Related reading: DIY networking troubleshooting you can do before calling in the pros
Ransomware and phishing prevention
In addition to managing your antivirus software, an MSP or IT department has the responsibility of monitoring the network for malware attacks.
Increasingly, small businesses are being targeted by phishing and ransomware attacks. These scams are often propagated through email, so employee education and awareness are vital elements of prevention.
If you are handling your IT work yourself, this becomes more complicated and the education piece is even more important.
Related reading: The 18 biggest data breaches of the 21st Century
VoIP phone systems come packed with lots of useful features making them attractive to businesses. Unlike traditional phone lines, though, VoIP phone systems use the internet. Because of this, it is very important not to neglect securing this piece of your network. We recommend the following best practices when it comes to VoIP security:
- Choose encrypted VoIP services
- Change the default password on your VoIP handsets
- Keep track of usage in case of an account take-over attack (ATO)
- Keep software/patches up to date
- Enable multi-factor authentication, if available
Related reading: The SMB owner’s phone system buying guide
Regardless of the size of your business or the industry you operate in, employee education is an important piece of the cybersecurity puzzle.
Employees can be your biggest asset or your biggest liability when it comes to cybersecurity. Educate employees and engage with them regularly on the following cybersecurity procedures:
- Creating strong passwords
- Ransomware and phishing prevention
- BYOD policies and best practices
- Physical security best practices
- Understanding compliance
- Safe internet usage
- Disaster recovery – employee roles and expectations
Related reading: How better communication boosts productivity
When it comes to cybersecurity, there are some protections that are hard to overlook, such as antivirus software. However, there are other less obvious (but equally important) protections in the realm of physical security.
The following are some recommended best practices when it comes to physically securing your data:
- Always lock computers when not in use
- Never write down passwords
- Do not share passwords with others
- Do not connect unapproved devices, such as USB drives, to work computers
- Removing physical files, USB devices, or company property from the premises without permission is prohibited
- Do not leave company-issued laptops unattended in public or locked in vehicles
- Keep Wi-Fi/networks secured
Related reading: The DIY guide to IT projects
Almost all employees use personal devices to access work at some point in time. The ability to use project management mobile apps can help employees to be more productive while streamlining the work process and improving workflow.

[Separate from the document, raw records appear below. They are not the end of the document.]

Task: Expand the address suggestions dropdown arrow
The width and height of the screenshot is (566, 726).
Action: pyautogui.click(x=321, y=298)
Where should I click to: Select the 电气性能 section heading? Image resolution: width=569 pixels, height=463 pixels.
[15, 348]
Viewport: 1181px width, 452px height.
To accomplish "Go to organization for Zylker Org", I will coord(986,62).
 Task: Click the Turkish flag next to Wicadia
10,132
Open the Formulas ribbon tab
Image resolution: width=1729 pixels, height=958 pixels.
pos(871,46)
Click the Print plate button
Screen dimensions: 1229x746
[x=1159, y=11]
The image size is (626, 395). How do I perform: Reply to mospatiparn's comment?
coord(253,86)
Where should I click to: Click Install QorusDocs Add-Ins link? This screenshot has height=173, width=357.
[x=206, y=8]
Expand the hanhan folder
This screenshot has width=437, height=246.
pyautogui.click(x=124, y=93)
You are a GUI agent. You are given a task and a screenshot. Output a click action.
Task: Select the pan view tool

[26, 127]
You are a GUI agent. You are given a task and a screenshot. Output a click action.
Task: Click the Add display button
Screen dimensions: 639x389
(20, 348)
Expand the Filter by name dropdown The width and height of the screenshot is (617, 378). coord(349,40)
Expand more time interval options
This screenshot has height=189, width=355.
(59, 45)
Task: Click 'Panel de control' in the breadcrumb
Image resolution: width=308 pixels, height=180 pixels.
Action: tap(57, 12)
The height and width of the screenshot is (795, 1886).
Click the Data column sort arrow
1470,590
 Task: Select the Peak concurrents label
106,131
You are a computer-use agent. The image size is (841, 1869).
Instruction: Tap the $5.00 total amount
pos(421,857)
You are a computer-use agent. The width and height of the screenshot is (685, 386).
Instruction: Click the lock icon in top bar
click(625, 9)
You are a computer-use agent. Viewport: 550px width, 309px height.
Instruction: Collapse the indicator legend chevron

At the same time, it is very important to communicate device use expectations and boundaries to employees with Bring Your Own Device (BYOD) policies. If there are any compliance concerns, make sure to also outline these clearly and concisely.
Related reading: The top 11 mobile collaboration tools
Backups and disaster recovery
When technology is central to everyday operations, it is paramount that your business is prepared for every eventuality, from occasional downtime to outright disasters.
To minimize downtime, make sure your network setup is as stable as possible. Regular backups will help to protect you from data loss. While local backups are more accessible and give you complete control over your data, there are many significant benefits to backing up to the cloud (for more thoughts on this, head over to Cloud vs. local backup: Which do you need?).
It is also worth reading about the 3-2-1 backup rule and why it is important for small businesses.
According to FEMA, almost 40% of businesses do not reopen after a disaster. When a disaster hits, you need to have a plan in place in order to establish emergency communications, reopen operations, and keep things going. You can’t afford to leave these things up to chance.